WORK ITEM.
From the first line to the last, write out the records below exactly as they appear.

Stored data
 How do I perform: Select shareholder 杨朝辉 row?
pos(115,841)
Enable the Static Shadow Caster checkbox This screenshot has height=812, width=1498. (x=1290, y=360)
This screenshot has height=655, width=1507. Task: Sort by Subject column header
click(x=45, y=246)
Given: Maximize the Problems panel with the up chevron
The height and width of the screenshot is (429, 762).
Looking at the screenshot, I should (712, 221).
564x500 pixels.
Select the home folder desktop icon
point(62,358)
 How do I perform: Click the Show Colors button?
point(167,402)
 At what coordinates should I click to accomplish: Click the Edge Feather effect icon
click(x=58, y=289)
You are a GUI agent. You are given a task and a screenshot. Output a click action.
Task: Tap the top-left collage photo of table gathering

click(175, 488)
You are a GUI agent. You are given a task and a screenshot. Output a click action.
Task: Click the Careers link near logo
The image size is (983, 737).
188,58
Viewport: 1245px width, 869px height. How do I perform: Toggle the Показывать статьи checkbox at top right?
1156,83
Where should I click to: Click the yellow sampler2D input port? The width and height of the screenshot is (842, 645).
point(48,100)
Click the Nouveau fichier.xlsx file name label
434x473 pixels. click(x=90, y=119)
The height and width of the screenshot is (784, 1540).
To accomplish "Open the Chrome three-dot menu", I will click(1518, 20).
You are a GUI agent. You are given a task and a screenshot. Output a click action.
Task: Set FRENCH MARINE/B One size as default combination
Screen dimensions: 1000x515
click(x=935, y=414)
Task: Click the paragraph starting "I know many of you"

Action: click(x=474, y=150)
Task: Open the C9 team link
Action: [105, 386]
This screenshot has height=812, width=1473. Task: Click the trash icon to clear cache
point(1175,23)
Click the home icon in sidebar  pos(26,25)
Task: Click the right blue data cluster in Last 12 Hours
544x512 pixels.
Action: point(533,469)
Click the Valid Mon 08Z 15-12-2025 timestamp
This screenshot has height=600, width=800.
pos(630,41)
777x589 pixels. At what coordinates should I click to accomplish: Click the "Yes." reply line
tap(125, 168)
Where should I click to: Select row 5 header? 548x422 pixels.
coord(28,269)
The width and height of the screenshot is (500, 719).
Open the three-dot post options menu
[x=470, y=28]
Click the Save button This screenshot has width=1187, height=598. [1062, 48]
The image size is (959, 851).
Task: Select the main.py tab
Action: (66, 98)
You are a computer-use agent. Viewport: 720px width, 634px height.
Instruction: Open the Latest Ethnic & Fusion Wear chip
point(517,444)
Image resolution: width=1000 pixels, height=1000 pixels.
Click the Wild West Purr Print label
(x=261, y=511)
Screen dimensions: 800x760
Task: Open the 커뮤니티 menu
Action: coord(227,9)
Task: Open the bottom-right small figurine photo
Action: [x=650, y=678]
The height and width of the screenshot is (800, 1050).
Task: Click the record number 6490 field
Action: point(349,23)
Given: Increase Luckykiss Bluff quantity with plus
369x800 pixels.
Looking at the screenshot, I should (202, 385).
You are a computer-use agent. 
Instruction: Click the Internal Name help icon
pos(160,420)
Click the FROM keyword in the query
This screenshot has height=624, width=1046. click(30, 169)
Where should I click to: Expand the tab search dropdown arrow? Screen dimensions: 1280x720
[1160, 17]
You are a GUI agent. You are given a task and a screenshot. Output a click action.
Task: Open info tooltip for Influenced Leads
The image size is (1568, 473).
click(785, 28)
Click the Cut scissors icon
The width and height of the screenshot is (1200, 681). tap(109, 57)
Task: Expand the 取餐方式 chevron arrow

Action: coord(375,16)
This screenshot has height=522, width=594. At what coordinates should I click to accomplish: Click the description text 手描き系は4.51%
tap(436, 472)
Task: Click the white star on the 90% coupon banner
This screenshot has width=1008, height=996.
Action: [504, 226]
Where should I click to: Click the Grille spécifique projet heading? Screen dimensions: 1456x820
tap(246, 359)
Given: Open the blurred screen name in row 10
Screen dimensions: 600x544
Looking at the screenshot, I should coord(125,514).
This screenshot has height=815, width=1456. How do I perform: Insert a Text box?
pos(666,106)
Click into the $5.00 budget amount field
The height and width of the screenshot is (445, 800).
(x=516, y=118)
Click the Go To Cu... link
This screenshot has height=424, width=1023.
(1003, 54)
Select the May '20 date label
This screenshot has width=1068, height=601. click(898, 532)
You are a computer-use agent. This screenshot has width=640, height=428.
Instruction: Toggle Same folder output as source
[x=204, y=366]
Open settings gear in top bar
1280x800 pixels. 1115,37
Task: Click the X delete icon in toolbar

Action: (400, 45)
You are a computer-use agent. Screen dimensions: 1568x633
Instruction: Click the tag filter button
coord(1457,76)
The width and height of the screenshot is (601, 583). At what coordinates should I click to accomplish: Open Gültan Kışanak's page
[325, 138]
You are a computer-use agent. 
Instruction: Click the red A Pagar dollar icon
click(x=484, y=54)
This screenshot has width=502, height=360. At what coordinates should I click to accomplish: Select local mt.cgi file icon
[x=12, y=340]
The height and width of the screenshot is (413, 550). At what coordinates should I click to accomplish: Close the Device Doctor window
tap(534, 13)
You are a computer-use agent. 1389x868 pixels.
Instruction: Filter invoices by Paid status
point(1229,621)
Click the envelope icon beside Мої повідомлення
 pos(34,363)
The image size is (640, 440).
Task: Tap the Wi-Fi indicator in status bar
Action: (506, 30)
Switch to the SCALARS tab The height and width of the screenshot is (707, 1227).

REPLY.
 How do I perform: Select shareholder 杨朝辉 row?
pos(115,841)
Enable the Static Shadow Caster checkbox This screenshot has height=812, width=1498. (x=1290, y=360)
This screenshot has height=655, width=1507. Task: Sort by Subject column header
click(x=45, y=246)
Given: Maximize the Problems panel with the up chevron
The height and width of the screenshot is (429, 762).
Looking at the screenshot, I should (712, 221).
564x500 pixels.
Select the home folder desktop icon
point(62,358)
 How do I perform: Click the Show Colors button?
point(167,402)
 At what coordinates should I click to accomplish: Click the Edge Feather effect icon
click(x=58, y=289)
You are a GUI agent. You are given a task and a screenshot. Output a click action.
Task: Tap the top-left collage photo of table gathering

click(175, 488)
You are a GUI agent. You are given a task and a screenshot. Output a click action.
Task: Click the Careers link near logo
The image size is (983, 737).
188,58
Viewport: 1245px width, 869px height. How do I perform: Toggle the Показывать статьи checkbox at top right?
1156,83
Where should I click to: Click the yellow sampler2D input port? The width and height of the screenshot is (842, 645).
point(48,100)
Click the Nouveau fichier.xlsx file name label
434x473 pixels. click(x=90, y=119)
The height and width of the screenshot is (784, 1540).
To accomplish "Open the Chrome three-dot menu", I will click(1518, 20).
You are a GUI agent. You are given a task and a screenshot. Output a click action.
Task: Set FRENCH MARINE/B One size as default combination
Screen dimensions: 1000x515
click(x=935, y=414)
Task: Click the paragraph starting "I know many of you"

Action: click(x=474, y=150)
Task: Open the C9 team link
Action: [105, 386]
This screenshot has height=812, width=1473. Task: Click the trash icon to clear cache
point(1175,23)
Click the home icon in sidebar  pos(26,25)
Task: Click the right blue data cluster in Last 12 Hours
544x512 pixels.
Action: point(533,469)
Click the Valid Mon 08Z 15-12-2025 timestamp
This screenshot has height=600, width=800.
pos(630,41)
777x589 pixels. At what coordinates should I click to accomplish: Click the "Yes." reply line
tap(125, 168)
Where should I click to: Select row 5 header? 548x422 pixels.
coord(28,269)
The width and height of the screenshot is (500, 719).
Open the three-dot post options menu
[x=470, y=28]
Click the Save button This screenshot has width=1187, height=598. [1062, 48]
The image size is (959, 851).
Task: Select the main.py tab
Action: (66, 98)
You are a computer-use agent. Viewport: 720px width, 634px height.
Instruction: Open the Latest Ethnic & Fusion Wear chip
point(517,444)
Image resolution: width=1000 pixels, height=1000 pixels.
Click the Wild West Purr Print label
(x=261, y=511)
Screen dimensions: 800x760
Task: Open the 커뮤니티 menu
Action: coord(227,9)
Task: Open the bottom-right small figurine photo
Action: [x=650, y=678]
The height and width of the screenshot is (800, 1050).
Task: Click the record number 6490 field
Action: point(349,23)
Given: Increase Luckykiss Bluff quantity with plus
369x800 pixels.
Looking at the screenshot, I should (202, 385).
You are a computer-use agent. 
Instruction: Click the Internal Name help icon
pos(160,420)
Click the FROM keyword in the query
This screenshot has height=624, width=1046. click(30, 169)
Where should I click to: Expand the tab search dropdown arrow? Screen dimensions: 1280x720
[1160, 17]
You are a GUI agent. You are given a task and a screenshot. Output a click action.
Task: Open info tooltip for Influenced Leads
The image size is (1568, 473).
click(785, 28)
Click the Cut scissors icon
The width and height of the screenshot is (1200, 681). tap(109, 57)
Task: Expand the 取餐方式 chevron arrow

Action: coord(375,16)
This screenshot has height=522, width=594. At what coordinates should I click to accomplish: Click the description text 手描き系は4.51%
tap(436, 472)
Task: Click the white star on the 90% coupon banner
This screenshot has width=1008, height=996.
Action: [504, 226]
Where should I click to: Click the Grille spécifique projet heading? Screen dimensions: 1456x820
tap(246, 359)
Given: Open the blurred screen name in row 10
Screen dimensions: 600x544
Looking at the screenshot, I should coord(125,514).
This screenshot has height=815, width=1456. How do I perform: Insert a Text box?
pos(666,106)
Click into the $5.00 budget amount field
The height and width of the screenshot is (445, 800).
(x=516, y=118)
Click the Go To Cu... link
This screenshot has height=424, width=1023.
(1003, 54)
Select the May '20 date label
This screenshot has width=1068, height=601. click(898, 532)
You are a computer-use agent. This screenshot has width=640, height=428.
Instruction: Toggle Same folder output as source
[x=204, y=366]
Open settings gear in top bar
1280x800 pixels. 1115,37
Task: Click the X delete icon in toolbar

Action: (400, 45)
You are a computer-use agent. Screen dimensions: 1568x633
Instruction: Click the tag filter button
coord(1457,76)
The width and height of the screenshot is (601, 583). At what coordinates should I click to accomplish: Open Gültan Kışanak's page
[325, 138]
You are a computer-use agent. 
Instruction: Click the red A Pagar dollar icon
click(x=484, y=54)
This screenshot has width=502, height=360. At what coordinates should I click to accomplish: Select local mt.cgi file icon
[x=12, y=340]
The height and width of the screenshot is (413, 550). At what coordinates should I click to accomplish: Close the Device Doctor window
tap(534, 13)
You are a computer-use agent. 1389x868 pixels.
Instruction: Filter invoices by Paid status
point(1229,621)
Click the envelope icon beside Мої повідомлення
 pos(34,363)
The image size is (640, 440).
Task: Tap the Wi-Fi indicator in status bar
Action: (506, 30)
Switch to the SCALARS tab The height and width of the screenshot is (707, 1227).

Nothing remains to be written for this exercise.